- _WHAT THE EXERCISE ASKS_:
Print the records exactly. Miss nothing.

- _DATASET EXCERPTS_:
↓

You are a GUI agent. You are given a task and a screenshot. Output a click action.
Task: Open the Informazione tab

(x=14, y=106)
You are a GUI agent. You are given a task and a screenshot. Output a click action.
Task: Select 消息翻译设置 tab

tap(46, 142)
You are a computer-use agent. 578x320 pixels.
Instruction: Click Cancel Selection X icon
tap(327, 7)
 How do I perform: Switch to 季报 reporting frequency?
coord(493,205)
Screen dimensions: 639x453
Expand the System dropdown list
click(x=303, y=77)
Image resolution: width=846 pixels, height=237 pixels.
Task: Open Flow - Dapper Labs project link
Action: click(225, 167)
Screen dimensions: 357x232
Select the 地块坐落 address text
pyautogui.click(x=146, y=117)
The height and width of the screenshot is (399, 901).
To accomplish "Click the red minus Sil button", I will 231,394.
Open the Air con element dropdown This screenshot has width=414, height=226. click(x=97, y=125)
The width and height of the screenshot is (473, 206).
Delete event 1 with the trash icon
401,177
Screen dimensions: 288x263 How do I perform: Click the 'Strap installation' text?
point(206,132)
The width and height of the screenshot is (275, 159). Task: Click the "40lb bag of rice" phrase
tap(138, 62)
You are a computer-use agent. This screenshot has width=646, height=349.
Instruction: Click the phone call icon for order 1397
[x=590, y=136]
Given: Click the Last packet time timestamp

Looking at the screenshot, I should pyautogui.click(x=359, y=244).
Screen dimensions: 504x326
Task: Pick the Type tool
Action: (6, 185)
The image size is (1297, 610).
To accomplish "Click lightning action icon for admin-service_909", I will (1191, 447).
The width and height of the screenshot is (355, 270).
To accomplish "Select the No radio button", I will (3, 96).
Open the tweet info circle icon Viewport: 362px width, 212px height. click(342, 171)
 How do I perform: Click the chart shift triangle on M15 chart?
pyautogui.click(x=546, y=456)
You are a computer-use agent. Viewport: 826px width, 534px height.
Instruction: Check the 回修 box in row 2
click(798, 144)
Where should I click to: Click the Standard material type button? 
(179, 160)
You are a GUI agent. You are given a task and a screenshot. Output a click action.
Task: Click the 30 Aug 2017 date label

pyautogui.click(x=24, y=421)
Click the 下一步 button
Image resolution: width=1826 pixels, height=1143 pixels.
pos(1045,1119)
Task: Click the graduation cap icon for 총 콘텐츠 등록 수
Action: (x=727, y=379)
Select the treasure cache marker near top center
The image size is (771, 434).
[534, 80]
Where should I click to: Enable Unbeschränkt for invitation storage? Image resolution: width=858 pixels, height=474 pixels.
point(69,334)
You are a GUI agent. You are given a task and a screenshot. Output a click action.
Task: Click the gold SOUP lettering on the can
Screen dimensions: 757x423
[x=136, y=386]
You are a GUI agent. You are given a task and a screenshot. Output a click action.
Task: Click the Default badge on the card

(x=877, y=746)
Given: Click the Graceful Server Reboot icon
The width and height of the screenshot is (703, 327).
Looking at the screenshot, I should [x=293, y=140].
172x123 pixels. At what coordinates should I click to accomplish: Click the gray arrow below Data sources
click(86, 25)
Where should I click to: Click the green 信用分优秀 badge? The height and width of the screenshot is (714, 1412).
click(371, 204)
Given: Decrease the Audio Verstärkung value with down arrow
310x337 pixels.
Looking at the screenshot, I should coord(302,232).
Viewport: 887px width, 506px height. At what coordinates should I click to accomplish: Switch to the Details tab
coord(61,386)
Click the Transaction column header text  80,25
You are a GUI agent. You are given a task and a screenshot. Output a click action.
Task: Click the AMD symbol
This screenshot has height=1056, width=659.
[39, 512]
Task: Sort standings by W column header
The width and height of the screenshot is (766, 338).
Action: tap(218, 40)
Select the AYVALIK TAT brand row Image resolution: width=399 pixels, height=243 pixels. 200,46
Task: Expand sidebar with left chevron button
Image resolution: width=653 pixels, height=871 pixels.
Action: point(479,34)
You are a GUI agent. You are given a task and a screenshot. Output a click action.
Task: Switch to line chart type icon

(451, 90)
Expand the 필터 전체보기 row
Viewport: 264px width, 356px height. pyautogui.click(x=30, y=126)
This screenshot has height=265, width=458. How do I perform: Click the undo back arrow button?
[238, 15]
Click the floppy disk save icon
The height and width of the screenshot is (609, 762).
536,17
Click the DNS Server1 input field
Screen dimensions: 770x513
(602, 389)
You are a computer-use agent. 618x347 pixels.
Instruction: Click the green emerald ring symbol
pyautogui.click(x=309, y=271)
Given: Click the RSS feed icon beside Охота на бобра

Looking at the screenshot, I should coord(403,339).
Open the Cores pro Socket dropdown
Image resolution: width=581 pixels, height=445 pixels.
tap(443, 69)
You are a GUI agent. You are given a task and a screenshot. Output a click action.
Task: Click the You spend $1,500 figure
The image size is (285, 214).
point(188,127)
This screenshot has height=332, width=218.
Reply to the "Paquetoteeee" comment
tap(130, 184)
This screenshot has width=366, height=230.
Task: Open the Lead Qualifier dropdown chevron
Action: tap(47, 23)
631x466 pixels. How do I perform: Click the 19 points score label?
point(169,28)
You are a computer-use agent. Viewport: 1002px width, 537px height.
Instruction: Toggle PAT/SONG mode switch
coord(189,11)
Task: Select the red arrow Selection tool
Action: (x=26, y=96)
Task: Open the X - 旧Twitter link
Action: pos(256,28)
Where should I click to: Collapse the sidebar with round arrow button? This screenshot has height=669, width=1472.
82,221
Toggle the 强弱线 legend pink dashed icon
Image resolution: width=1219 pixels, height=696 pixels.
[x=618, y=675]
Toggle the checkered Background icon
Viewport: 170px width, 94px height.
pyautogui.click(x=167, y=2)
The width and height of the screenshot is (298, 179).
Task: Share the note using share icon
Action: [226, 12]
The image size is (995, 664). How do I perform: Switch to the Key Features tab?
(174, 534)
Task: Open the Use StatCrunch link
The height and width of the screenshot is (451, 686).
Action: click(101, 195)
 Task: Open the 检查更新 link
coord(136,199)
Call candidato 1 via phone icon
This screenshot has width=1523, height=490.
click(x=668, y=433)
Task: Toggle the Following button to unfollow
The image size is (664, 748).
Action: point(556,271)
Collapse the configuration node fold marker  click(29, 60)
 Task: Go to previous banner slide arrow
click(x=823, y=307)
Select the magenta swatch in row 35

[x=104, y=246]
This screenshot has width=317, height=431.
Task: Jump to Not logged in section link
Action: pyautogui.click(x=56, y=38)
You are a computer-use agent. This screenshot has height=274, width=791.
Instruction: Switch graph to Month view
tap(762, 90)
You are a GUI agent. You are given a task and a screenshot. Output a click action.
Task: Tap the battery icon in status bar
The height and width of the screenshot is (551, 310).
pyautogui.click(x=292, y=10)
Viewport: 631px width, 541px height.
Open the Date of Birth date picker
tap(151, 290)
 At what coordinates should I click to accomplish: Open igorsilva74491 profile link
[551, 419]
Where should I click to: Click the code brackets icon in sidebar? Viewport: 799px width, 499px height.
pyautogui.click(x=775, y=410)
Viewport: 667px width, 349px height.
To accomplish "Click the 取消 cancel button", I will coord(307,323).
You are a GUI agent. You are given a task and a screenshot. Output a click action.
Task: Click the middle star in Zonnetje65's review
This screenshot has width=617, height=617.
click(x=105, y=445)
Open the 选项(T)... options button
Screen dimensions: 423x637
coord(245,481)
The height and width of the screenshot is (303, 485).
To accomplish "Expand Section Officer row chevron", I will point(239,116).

↑

- _YOUR SOLUTION_:
You are a GUI agent. You are given a task and a screenshot. Output a click action.
Task: Open the Informazione tab

(x=14, y=106)
You are a GUI agent. You are given a task and a screenshot. Output a click action.
Task: Select 消息翻译设置 tab

tap(46, 142)
You are a computer-use agent. 578x320 pixels.
Instruction: Click Cancel Selection X icon
tap(327, 7)
 How do I perform: Switch to 季报 reporting frequency?
coord(493,205)
Screen dimensions: 639x453
Expand the System dropdown list
click(x=303, y=77)
Image resolution: width=846 pixels, height=237 pixels.
Task: Open Flow - Dapper Labs project link
Action: click(225, 167)
Screen dimensions: 357x232
Select the 地块坐落 address text
pyautogui.click(x=146, y=117)
The height and width of the screenshot is (399, 901).
To accomplish "Click the red minus Sil button", I will 231,394.
Open the Air con element dropdown This screenshot has width=414, height=226. click(x=97, y=125)
The width and height of the screenshot is (473, 206).
Delete event 1 with the trash icon
401,177
Screen dimensions: 288x263 How do I perform: Click the 'Strap installation' text?
point(206,132)
The width and height of the screenshot is (275, 159). Task: Click the "40lb bag of rice" phrase
tap(138, 62)
You are a computer-use agent. This screenshot has width=646, height=349.
Instruction: Click the phone call icon for order 1397
[x=590, y=136]
Given: Click the Last packet time timestamp

Looking at the screenshot, I should pyautogui.click(x=359, y=244).
Screen dimensions: 504x326
Task: Pick the Type tool
Action: (6, 185)
The image size is (1297, 610).
To accomplish "Click lightning action icon for admin-service_909", I will (1191, 447).
The width and height of the screenshot is (355, 270).
To accomplish "Select the No radio button", I will (3, 96).
Open the tweet info circle icon Viewport: 362px width, 212px height. click(342, 171)
 How do I perform: Click the chart shift triangle on M15 chart?
pyautogui.click(x=546, y=456)
You are a computer-use agent. Viewport: 826px width, 534px height.
Instruction: Check the 回修 box in row 2
click(798, 144)
Where should I click to: Click the Standard material type button? 
(179, 160)
You are a GUI agent. You are given a task and a screenshot. Output a click action.
Task: Click the 30 Aug 2017 date label

pyautogui.click(x=24, y=421)
Click the 下一步 button
Image resolution: width=1826 pixels, height=1143 pixels.
pos(1045,1119)
Task: Click the graduation cap icon for 총 콘텐츠 등록 수
Action: (x=727, y=379)
Select the treasure cache marker near top center
The image size is (771, 434).
[534, 80]
Where should I click to: Enable Unbeschränkt for invitation storage? Image resolution: width=858 pixels, height=474 pixels.
point(69,334)
You are a GUI agent. You are given a task and a screenshot. Output a click action.
Task: Click the gold SOUP lettering on the can
Screen dimensions: 757x423
[x=136, y=386]
You are a GUI agent. You are given a task and a screenshot. Output a click action.
Task: Click the Default badge on the card

(x=877, y=746)
Given: Click the Graceful Server Reboot icon
The width and height of the screenshot is (703, 327).
Looking at the screenshot, I should [x=293, y=140].
172x123 pixels. At what coordinates should I click to accomplish: Click the gray arrow below Data sources
click(86, 25)
Where should I click to: Click the green 信用分优秀 badge? The height and width of the screenshot is (714, 1412).
click(371, 204)
Given: Decrease the Audio Verstärkung value with down arrow
310x337 pixels.
Looking at the screenshot, I should coord(302,232).
Viewport: 887px width, 506px height. At what coordinates should I click to accomplish: Switch to the Details tab
coord(61,386)
Click the Transaction column header text  80,25
You are a GUI agent. You are given a task and a screenshot. Output a click action.
Task: Click the AMD symbol
This screenshot has height=1056, width=659.
[39, 512]
Task: Sort standings by W column header
The width and height of the screenshot is (766, 338).
Action: tap(218, 40)
Select the AYVALIK TAT brand row Image resolution: width=399 pixels, height=243 pixels. 200,46
Task: Expand sidebar with left chevron button
Image resolution: width=653 pixels, height=871 pixels.
Action: point(479,34)
You are a GUI agent. You are given a task and a screenshot. Output a click action.
Task: Switch to line chart type icon

(451, 90)
Expand the 필터 전체보기 row
Viewport: 264px width, 356px height. pyautogui.click(x=30, y=126)
This screenshot has height=265, width=458. How do I perform: Click the undo back arrow button?
[238, 15]
Click the floppy disk save icon
The height and width of the screenshot is (609, 762).
536,17
Click the DNS Server1 input field
Screen dimensions: 770x513
(602, 389)
You are a computer-use agent. 618x347 pixels.
Instruction: Click the green emerald ring symbol
pyautogui.click(x=309, y=271)
Given: Click the RSS feed icon beside Охота на бобра

Looking at the screenshot, I should coord(403,339).
Open the Cores pro Socket dropdown
Image resolution: width=581 pixels, height=445 pixels.
tap(443, 69)
You are a GUI agent. You are given a task and a screenshot. Output a click action.
Task: Click the You spend $1,500 figure
The image size is (285, 214).
point(188,127)
This screenshot has height=332, width=218.
Reply to the "Paquetoteeee" comment
tap(130, 184)
This screenshot has width=366, height=230.
Task: Open the Lead Qualifier dropdown chevron
Action: tap(47, 23)
631x466 pixels. How do I perform: Click the 19 points score label?
point(169,28)
You are a computer-use agent. Viewport: 1002px width, 537px height.
Instruction: Toggle PAT/SONG mode switch
coord(189,11)
Task: Select the red arrow Selection tool
Action: (x=26, y=96)
Task: Open the X - 旧Twitter link
Action: pos(256,28)
Where should I click to: Collapse the sidebar with round arrow button? This screenshot has height=669, width=1472.
82,221
Toggle the 强弱线 legend pink dashed icon
Image resolution: width=1219 pixels, height=696 pixels.
[x=618, y=675]
Toggle the checkered Background icon
Viewport: 170px width, 94px height.
pyautogui.click(x=167, y=2)
The width and height of the screenshot is (298, 179).
Task: Share the note using share icon
Action: [226, 12]
The image size is (995, 664). How do I perform: Switch to the Key Features tab?
(174, 534)
Task: Open the Use StatCrunch link
The height and width of the screenshot is (451, 686).
Action: click(101, 195)
 Task: Open the 检查更新 link
coord(136,199)
Call candidato 1 via phone icon
This screenshot has width=1523, height=490.
click(x=668, y=433)
Task: Toggle the Following button to unfollow
The image size is (664, 748).
Action: point(556,271)
Collapse the configuration node fold marker  click(29, 60)
 Task: Go to previous banner slide arrow
click(x=823, y=307)
Select the magenta swatch in row 35

[x=104, y=246]
This screenshot has width=317, height=431.
Task: Jump to Not logged in section link
Action: pyautogui.click(x=56, y=38)
You are a computer-use agent. This screenshot has height=274, width=791.
Instruction: Switch graph to Month view
tap(762, 90)
You are a GUI agent. You are given a task and a screenshot. Output a click action.
Task: Tap the battery icon in status bar
The height and width of the screenshot is (551, 310).
pyautogui.click(x=292, y=10)
Viewport: 631px width, 541px height.
Open the Date of Birth date picker
tap(151, 290)
 At what coordinates should I click to accomplish: Open igorsilva74491 profile link
[551, 419]
Where should I click to: Click the code brackets icon in sidebar? Viewport: 799px width, 499px height.
pyautogui.click(x=775, y=410)
Viewport: 667px width, 349px height.
To accomplish "Click the 取消 cancel button", I will coord(307,323).
You are a GUI agent. You are given a task and a screenshot. Output a click action.
Task: Click the middle star in Zonnetje65's review
This screenshot has width=617, height=617.
click(x=105, y=445)
Open the 选项(T)... options button
Screen dimensions: 423x637
coord(245,481)
The height and width of the screenshot is (303, 485).
To accomplish "Expand Section Officer row chevron", I will point(239,116).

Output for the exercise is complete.